Nel primo tempo le due squadre non si sono risparmiate mentre nella ripresa la Cavese ha provato subito a forzare ma la Samb è ben piazzata e respinge tutte le inziative. Pressing campano che non si rivela mai pericolossimo a parte due occasioni di fila a metà ripresa ed un fallo su De Giorgio che poteva trasformarsi in calcio di rigore per la Cavese.
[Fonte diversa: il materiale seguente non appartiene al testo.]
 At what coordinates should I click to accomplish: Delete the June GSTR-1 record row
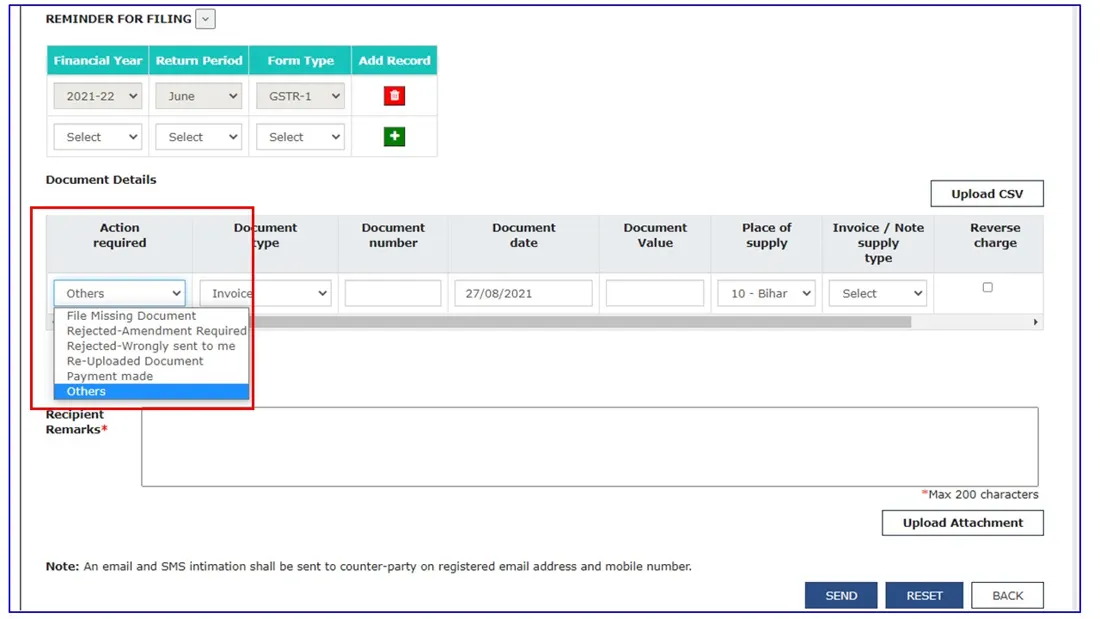click(x=394, y=95)
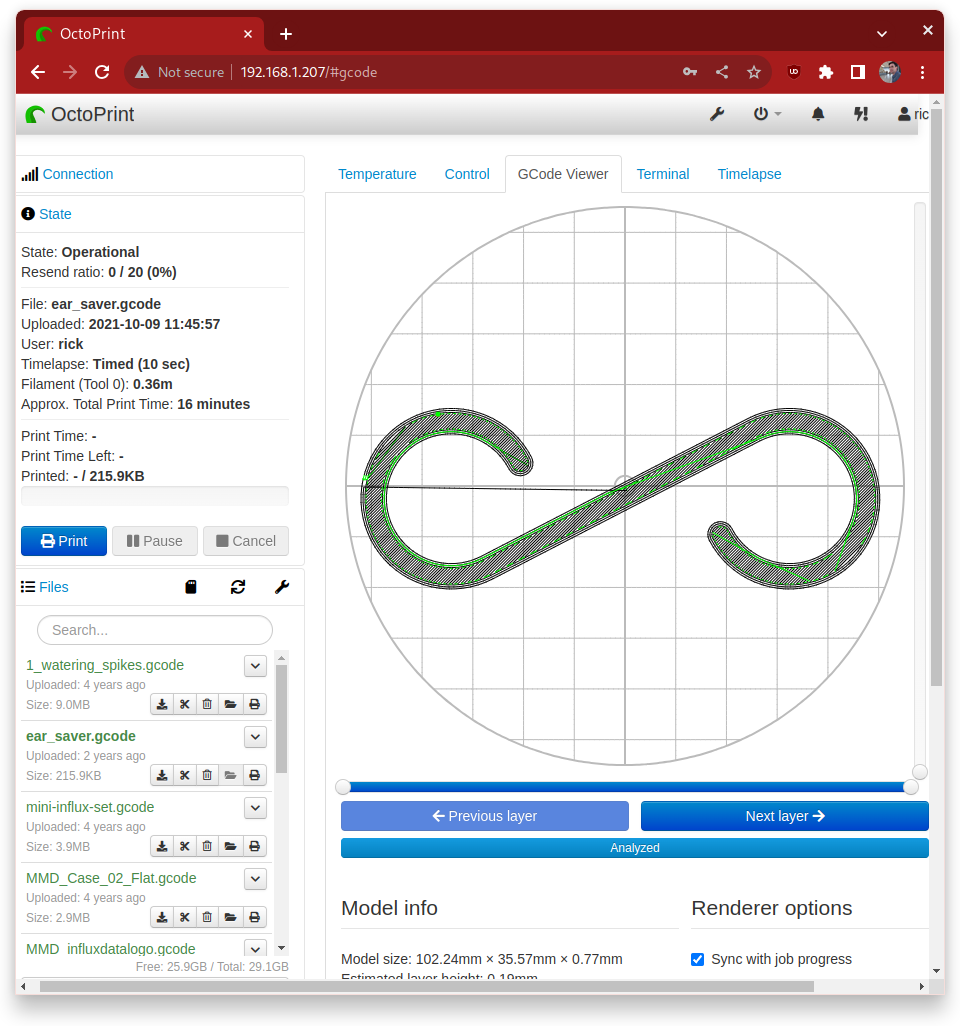The width and height of the screenshot is (960, 1026).
Task: Delete 1_watering_spikes.gcode using the trash icon
Action: [x=207, y=704]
L’arbitro ha deciso per la punizione dal limite dalla quale la Samb, grazie ad uno sveglio Diagouraga, è uscita indenne.
Sforzo che la Cavese paga nel finale di gara quando continua a giocare con la stessa tattica 4-3-3 ma con le gambe e la testa che non rispondevano più come prima.
La Samb non è riuscita ad approfittarne ma vi è andata molto vicino grazie principalmente ad uno splendido Carlini che in quei frangenti aveva un passo nettamente superiore e più rapido dei difensori ospiti.
Una vittoria forse sarebbe stata troppo anche se i ragazzi devono imparare a comprendere meglio le situazioni della gara.
Probabilmente con Ugolotti in panchina (è stato espulso sei minuti prima del fischi finale) si poteva ottenere anche qualcosina di più. Ma va bene lo stesso, come dicevo all’inizio, questa partita è servita a farci comprendere l’esatta dimensione dei ragazzi rossoblu. Oserei dire che nessun tifoso può lamentarsi di come la Samb sta ripartendo verso una squadra ed una società di prim’ordine. Non ci resta che attendere.